▶ REQUIRED ACTION:
Copy every line from the one that holds "Select the mpg cell with value 33.9" to the end of the records below, exactly and with nothing else, but without any pictures.

── SOURCE INFORMATION

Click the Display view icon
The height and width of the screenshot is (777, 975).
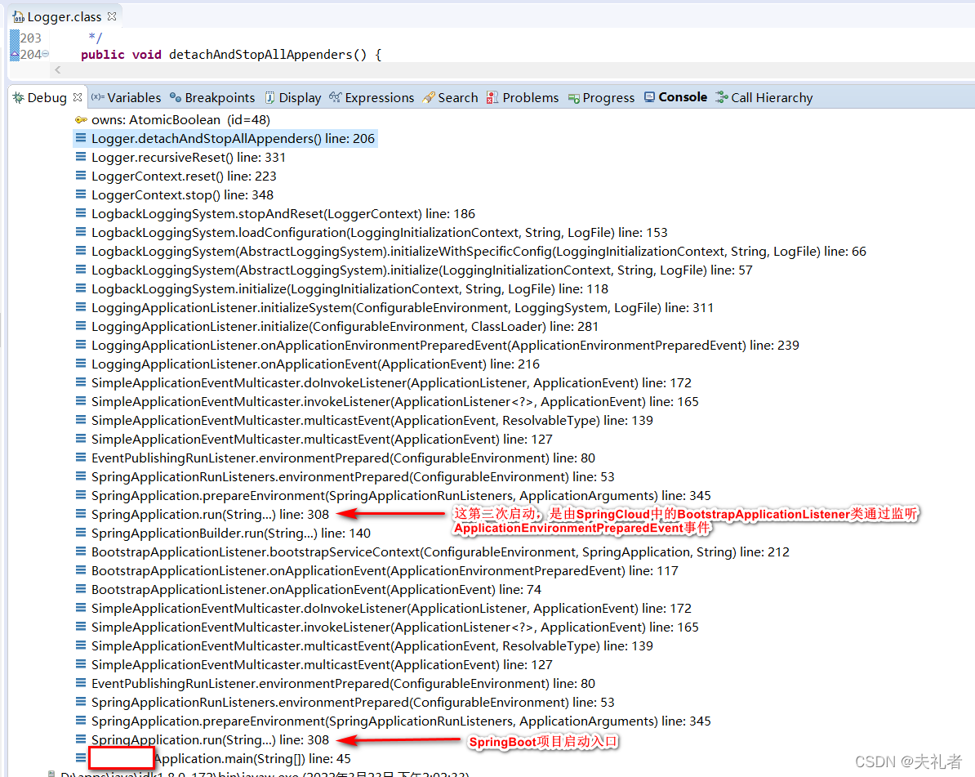click(269, 97)
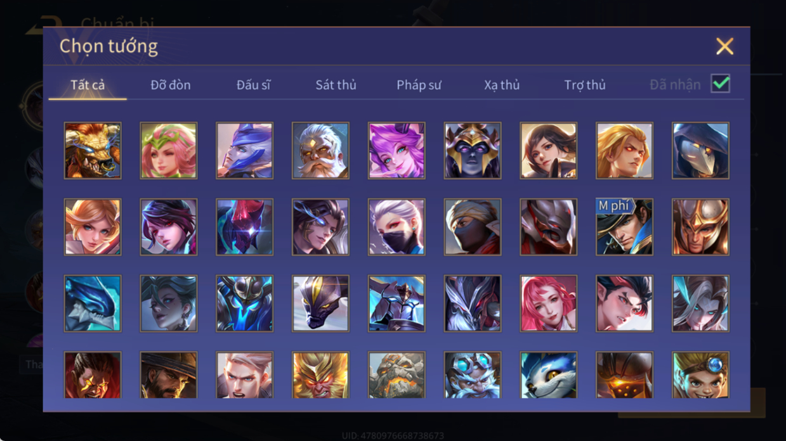
Task: Switch to the Đỡ đòn tab
Action: [171, 85]
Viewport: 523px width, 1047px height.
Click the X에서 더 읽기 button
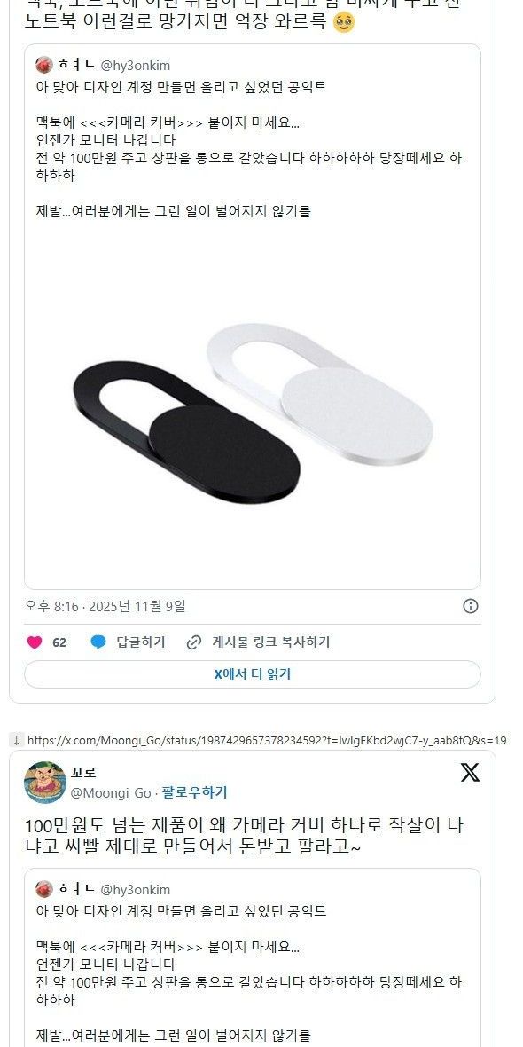[x=252, y=674]
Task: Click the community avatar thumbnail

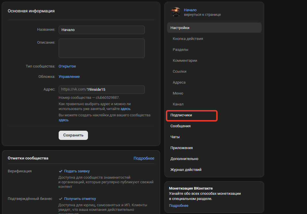Action: pyautogui.click(x=176, y=12)
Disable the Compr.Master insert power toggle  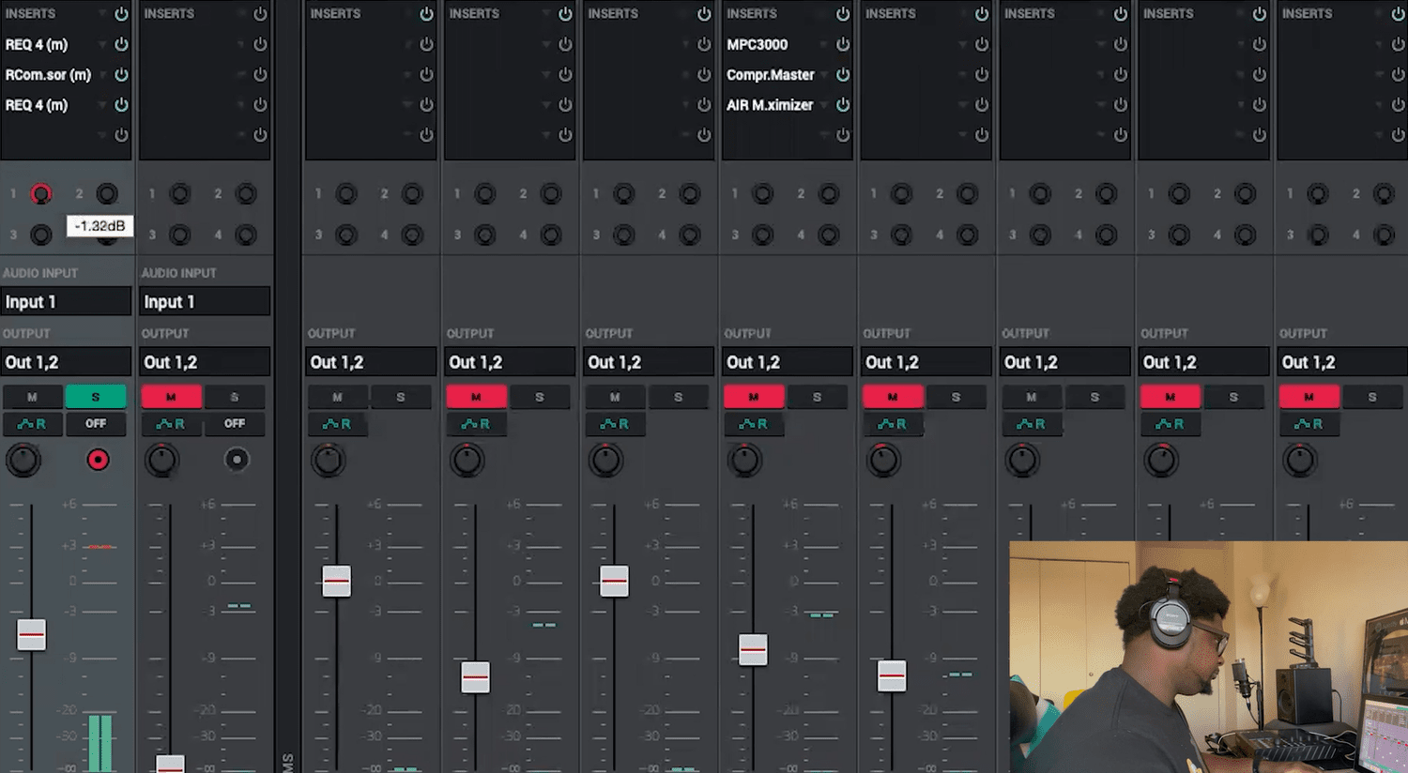click(842, 74)
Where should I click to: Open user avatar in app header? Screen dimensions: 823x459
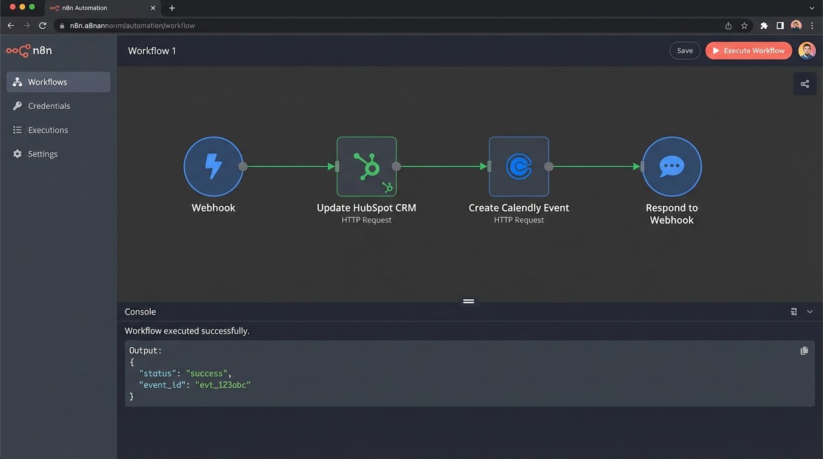(x=807, y=51)
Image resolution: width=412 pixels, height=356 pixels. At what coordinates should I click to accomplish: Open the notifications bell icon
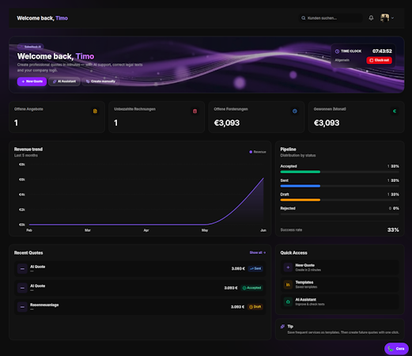pos(371,18)
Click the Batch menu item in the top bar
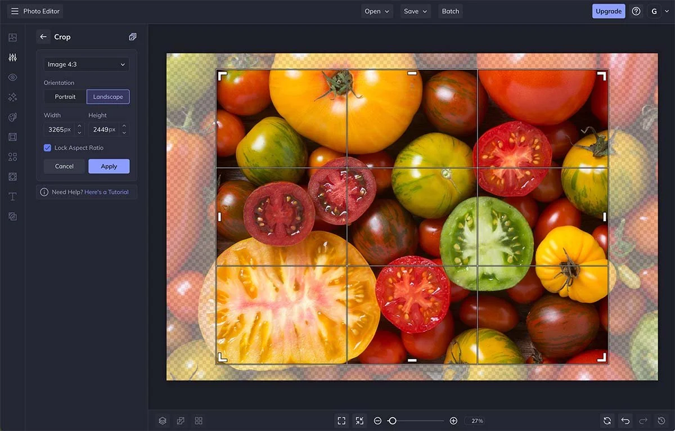675x431 pixels. pos(450,11)
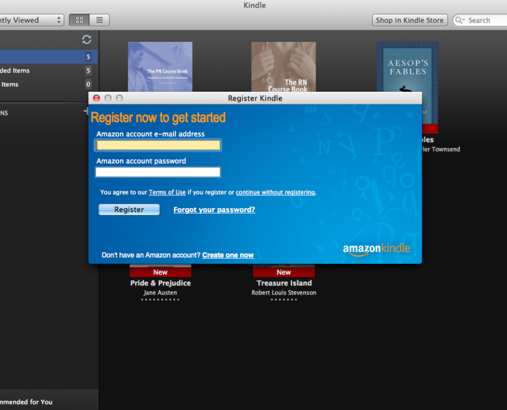The width and height of the screenshot is (507, 410).
Task: Follow the Create one now link
Action: point(228,255)
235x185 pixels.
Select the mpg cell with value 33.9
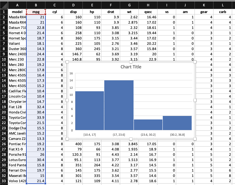pyautogui.click(x=36, y=117)
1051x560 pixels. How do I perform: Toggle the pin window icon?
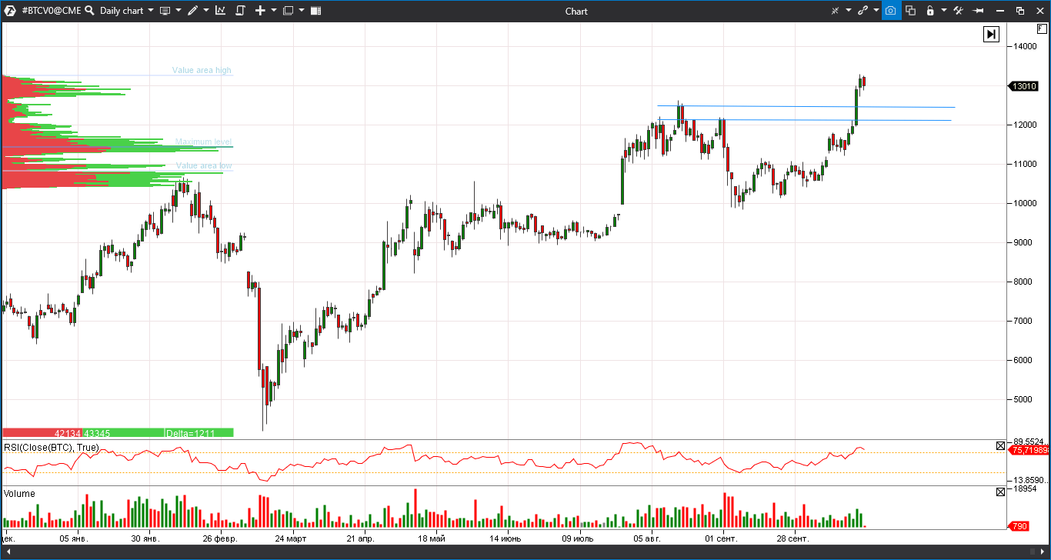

────

▶ ANSWER SECTION:
Select the mpg cell with value 33.9
pyautogui.click(x=36, y=117)
1051x560 pixels. How do I perform: Toggle the pin window icon?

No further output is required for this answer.